D'abord, les prévisions démographiques montrent que la population mondiale augmentera de deux milliards d'habitants d'ici 2050, ou de 30%. Et croissance des pays émergents oblige, trois milliards de personnes durant ce temps joindront les rangs des «consommateurs» de la planète. C'est-à-dire des gens capables de dépenser de 10 à 100$ US par jour.

Une bonne nouvelle? Oui et non.

Avec cet afflux de nouveaux consommateurs, la taille de l'économie mondiale sera multipliée par trois, évalue Schroder. Voilà pour la bonne nouvelle.

Par contre, il en découlera une demande additionnelle pour toutes sortes de biens (autos, logements, aliments, etc.), ce qui poussera l'environnement «à ses limites», préviennent les experts de Schroder, pourtant peu enclins aux déclarations éco-alarmistes.

Pour répondre à la demande, il faudra 35% de plus de nourriture et 37% d'énergie supplémentaire (chiffres de l'OCDE). La planète sera probablement incapable d'en donner autant... d'où «la saturation» au plan économique.

En outre, un autre frein majeur viendra du vieillissement de la population dans certains pays. Avec une fécondité moindre et une espérance de vie accrue, cela entraînera une diminution de la population en âge de travailler.

En revanche, des pays émergents comme l'Indonésie, l'Inde ou certains pays africains bénéficieront de leur population plus jeune.

Sur ce nouvel échiquier, l'Asie se taillera la part du lion. Pesant respectivement 28% et 18% du PIB global en 2060, la Chine et l'Inde représenteront ensemble près de l'économie planétaire, affirme l'OCDE.

La zone euro, quant à elle, verra son poids quasiment divisé par deux, à 9%, tandis que les États-Unis glisseront de 23% en 2011 à 16% et le Japon passer de 7 à 3%.

Quoi faire?

En scrutant leur boule de cristal, Schroder et l'OCDE ne voient pas un avenir tout en noir, au contraire. Mais il faudra faire les choses autrement.

«La crise (qui s'annonce) est une occasion de nous sensibiliser au concept du développement durable», affirme Schroder, qui propose aussi des pistes de développement.

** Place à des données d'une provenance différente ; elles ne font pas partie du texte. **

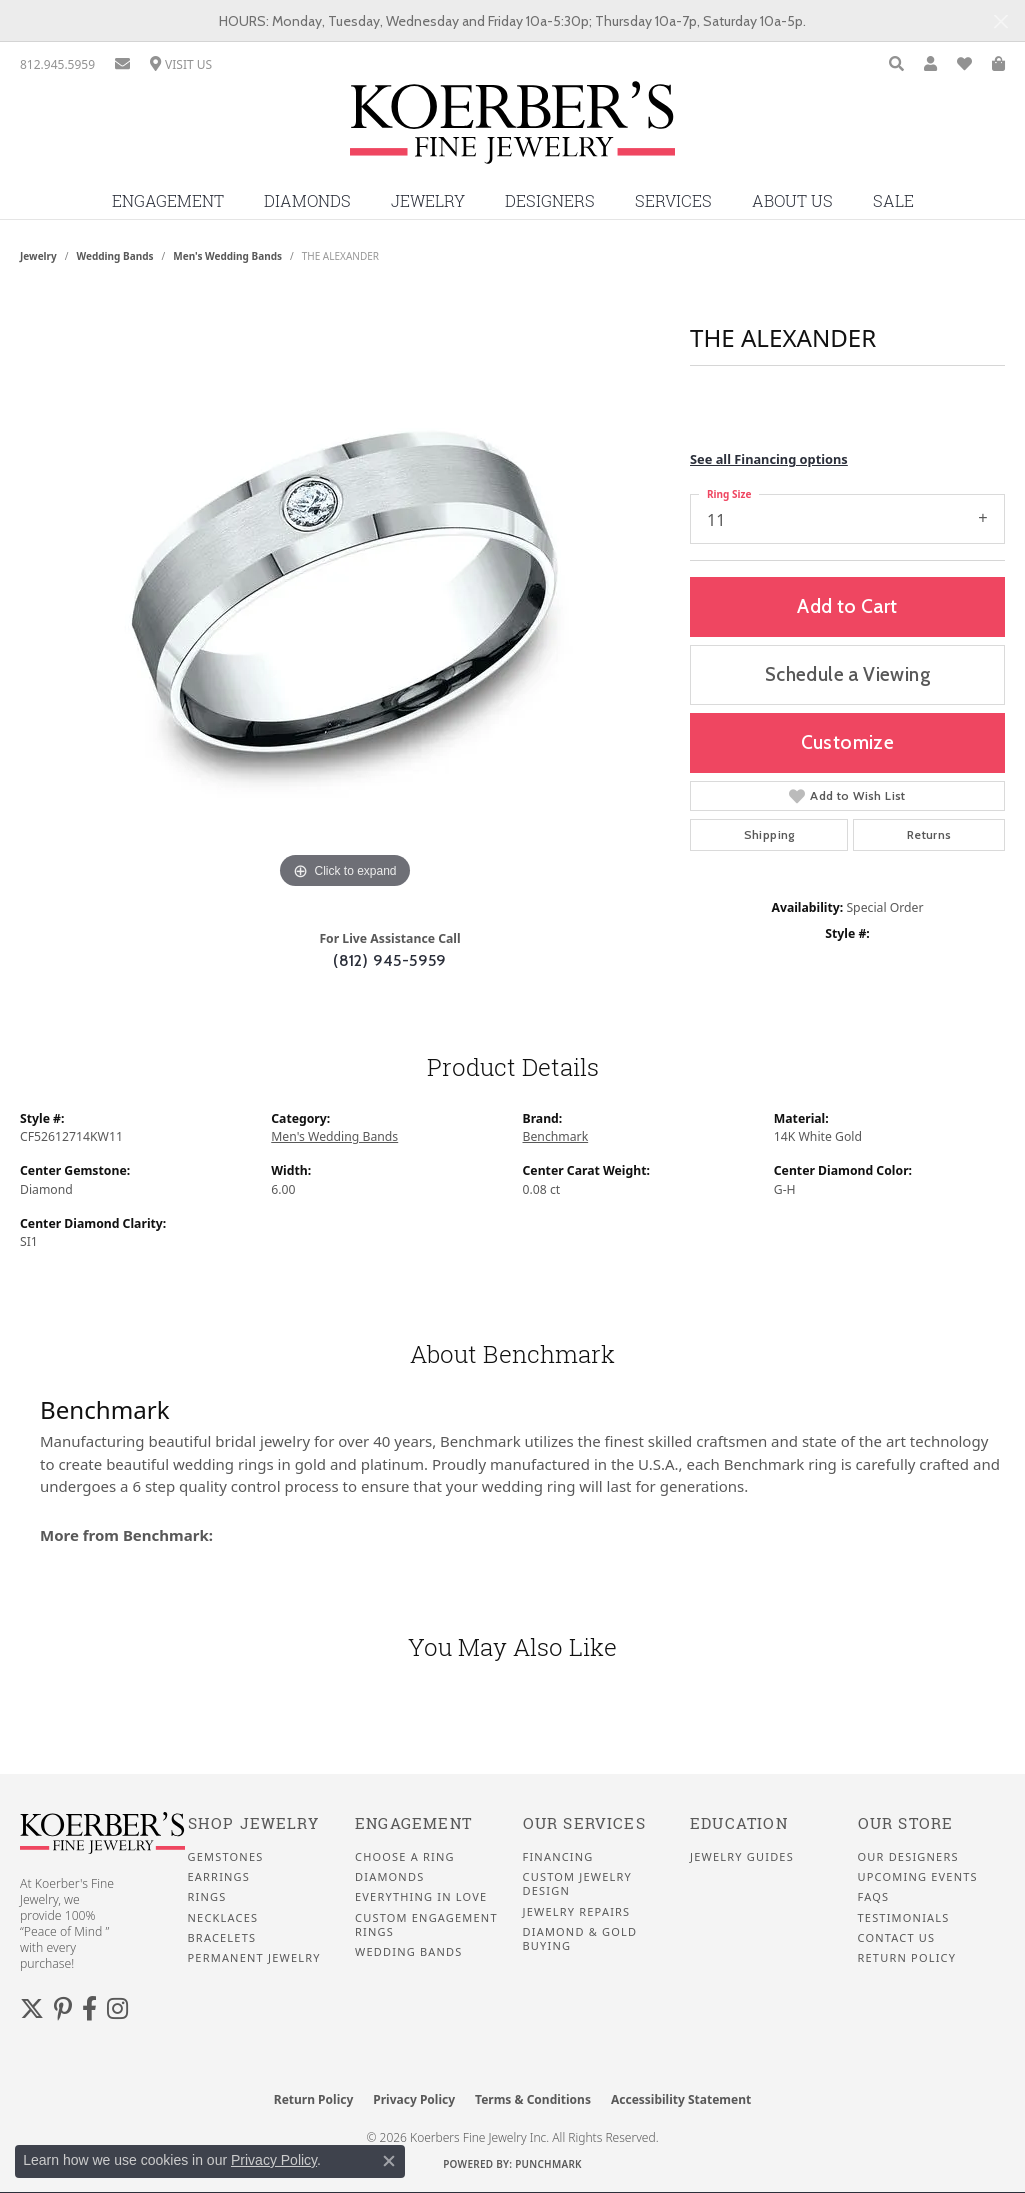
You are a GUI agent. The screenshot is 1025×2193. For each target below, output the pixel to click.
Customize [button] (848, 742)
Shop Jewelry (253, 1823)
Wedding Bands (115, 256)
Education (739, 1823)
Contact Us (897, 1938)
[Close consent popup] (389, 2161)
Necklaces (223, 1918)
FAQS (874, 1897)
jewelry (38, 256)
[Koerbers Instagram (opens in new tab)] (117, 2009)
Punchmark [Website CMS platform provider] (548, 2164)
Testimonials (904, 1918)
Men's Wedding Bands (227, 256)
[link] (57, 64)
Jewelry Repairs (577, 1912)
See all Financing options (769, 459)
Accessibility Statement (681, 2099)
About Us (792, 201)
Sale (893, 201)
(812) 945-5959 (390, 960)
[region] (345, 594)
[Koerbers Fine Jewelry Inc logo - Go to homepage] (512, 130)
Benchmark (556, 1136)
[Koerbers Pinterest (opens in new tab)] (63, 2009)
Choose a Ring (405, 1857)
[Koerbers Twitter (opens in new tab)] (32, 2009)
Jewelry (428, 201)
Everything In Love (421, 1897)
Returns (929, 834)
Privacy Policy (414, 2099)
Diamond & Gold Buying (580, 1939)
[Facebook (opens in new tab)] (89, 2009)
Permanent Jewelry (254, 1958)
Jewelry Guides (742, 1857)
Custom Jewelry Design (577, 1884)
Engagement (168, 201)
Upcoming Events (918, 1877)
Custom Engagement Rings (426, 1925)
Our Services (584, 1823)
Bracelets (222, 1938)
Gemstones (226, 1857)
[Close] (1000, 21)
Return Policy (907, 1958)
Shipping (769, 834)
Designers (550, 201)
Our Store (906, 1823)
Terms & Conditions (533, 2099)
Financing (558, 1857)
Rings (207, 1897)
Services (673, 201)
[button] (896, 64)
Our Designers (908, 1857)
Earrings (219, 1877)
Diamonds (307, 201)
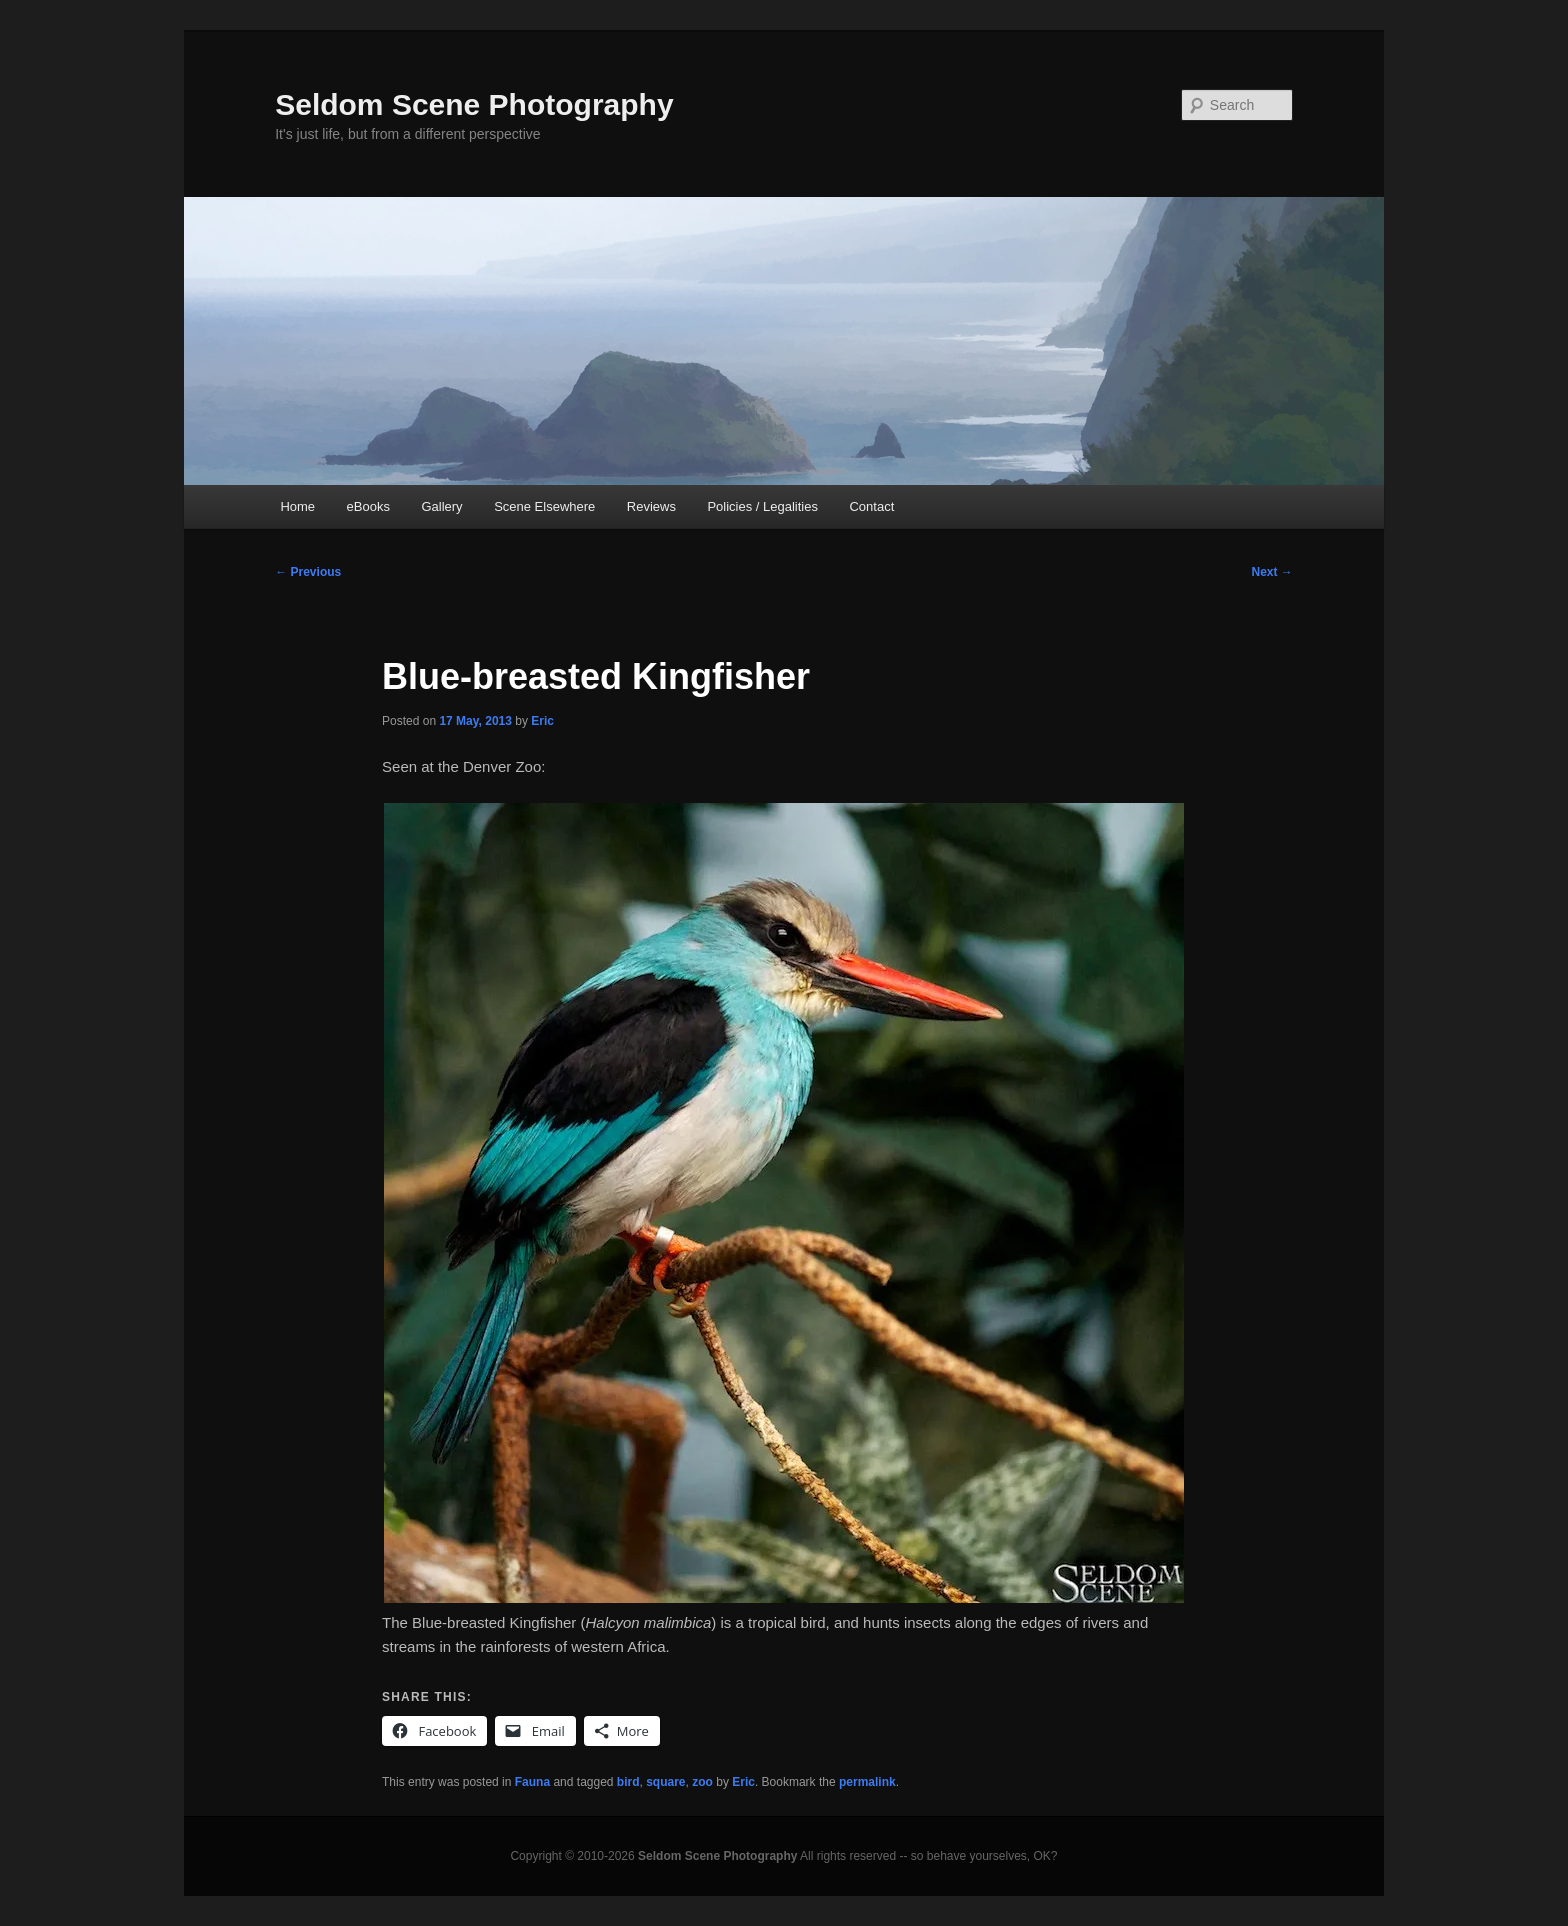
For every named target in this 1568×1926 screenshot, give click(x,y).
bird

Ces solutions sont pour la plupart bien connues: les gouvernements doivent recourir à des politiques fiscales qui encouragent, entre autres, la construction de maisons plus petites, l'usage du transport en commun ou encore une consommation plus modérée d'aliments.

Un tel scénario n'est pas dépourvu de sens au plan économique, ajoute Schroder. Car les investisseurs seront davantage tentés de miser sur les meilleurs projets éco-responsables, encourageant les entreprises qui innovent et qui gaspillent moins les ressources naturelles. D'où la naissance d'un nouveau modèle économique.

Dans son étude, l'OCDE revient aussi sur des solutions connues visant à aider les pays riches à s'adapter à la nouvelle réalité mondiale.

«À mesure que les pays émergents (...) occuperont une place majeure dans le paysage économique global, nous serons confrontés à de nouveaux défis pour garantir à tous un monde prospère et durable, disait le secrétaire général de l'organisme, Angel Gurria, en commentant l'étude récemment. «L'éducation et la productivité devront être partout des priorités, car ce seront les principaux moteurs de la croissance».

Encore des «paroles creuses? Pas nécessairement.

L'OCDE a fait ses calculs. Il en ressort que des réformes énergiques pourraient accroître les niveaux de vie sur la planète de 16% en moyenne au cours des 50 prochaines années par rapport au scénario prévisionnel utilisé. Autrement dit, si l'on corrige le tir, le monde s'en portera mieux, à tous points de vue.